• Written problem: Copy the records below word for word, starting at the line that contains "Select the rundll32 file icon" and continuing through the line that contains "I will coord(127,58).", with both of those lines included.
"""
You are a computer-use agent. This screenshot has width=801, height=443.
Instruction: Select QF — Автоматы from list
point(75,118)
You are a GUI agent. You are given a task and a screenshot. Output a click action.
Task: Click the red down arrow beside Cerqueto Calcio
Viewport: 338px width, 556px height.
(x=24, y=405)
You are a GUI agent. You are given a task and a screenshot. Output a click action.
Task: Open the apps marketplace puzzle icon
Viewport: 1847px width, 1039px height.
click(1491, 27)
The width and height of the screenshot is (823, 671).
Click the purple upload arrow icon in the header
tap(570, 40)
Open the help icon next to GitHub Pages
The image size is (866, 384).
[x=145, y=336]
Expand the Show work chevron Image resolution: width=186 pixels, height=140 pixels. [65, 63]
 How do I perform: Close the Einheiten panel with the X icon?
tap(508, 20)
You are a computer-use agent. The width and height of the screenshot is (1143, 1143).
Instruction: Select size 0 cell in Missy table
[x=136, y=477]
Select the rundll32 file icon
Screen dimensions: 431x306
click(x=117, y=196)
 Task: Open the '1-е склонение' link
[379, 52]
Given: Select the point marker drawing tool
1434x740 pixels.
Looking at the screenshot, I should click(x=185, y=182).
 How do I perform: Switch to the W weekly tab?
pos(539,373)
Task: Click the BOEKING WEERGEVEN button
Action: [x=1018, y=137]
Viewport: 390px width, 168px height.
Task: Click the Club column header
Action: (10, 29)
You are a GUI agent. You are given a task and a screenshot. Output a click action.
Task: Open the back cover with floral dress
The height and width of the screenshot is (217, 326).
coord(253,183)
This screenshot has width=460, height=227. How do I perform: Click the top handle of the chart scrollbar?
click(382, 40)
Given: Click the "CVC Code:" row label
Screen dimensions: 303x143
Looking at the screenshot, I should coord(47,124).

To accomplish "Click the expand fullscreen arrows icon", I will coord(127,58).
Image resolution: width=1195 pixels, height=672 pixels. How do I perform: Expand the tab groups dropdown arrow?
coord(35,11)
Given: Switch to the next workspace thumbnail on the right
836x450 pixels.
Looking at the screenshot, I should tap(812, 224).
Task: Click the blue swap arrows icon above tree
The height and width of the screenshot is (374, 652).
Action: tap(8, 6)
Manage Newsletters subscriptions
"""
• Solution:
Select the rundll32 file icon
Screen dimensions: 431x306
click(x=117, y=196)
 Task: Open the '1-е склонение' link
[379, 52]
Given: Select the point marker drawing tool
1434x740 pixels.
Looking at the screenshot, I should click(x=185, y=182).
 How do I perform: Switch to the W weekly tab?
pos(539,373)
Task: Click the BOEKING WEERGEVEN button
Action: [x=1018, y=137]
Viewport: 390px width, 168px height.
Task: Click the Club column header
Action: (10, 29)
You are a GUI agent. You are given a task and a screenshot. Output a click action.
Task: Open the back cover with floral dress
The height and width of the screenshot is (217, 326).
coord(253,183)
This screenshot has width=460, height=227. How do I perform: Click the top handle of the chart scrollbar?
click(382, 40)
Given: Click the "CVC Code:" row label
Screen dimensions: 303x143
Looking at the screenshot, I should coord(47,124).

To accomplish "Click the expand fullscreen arrows icon", I will coord(127,58).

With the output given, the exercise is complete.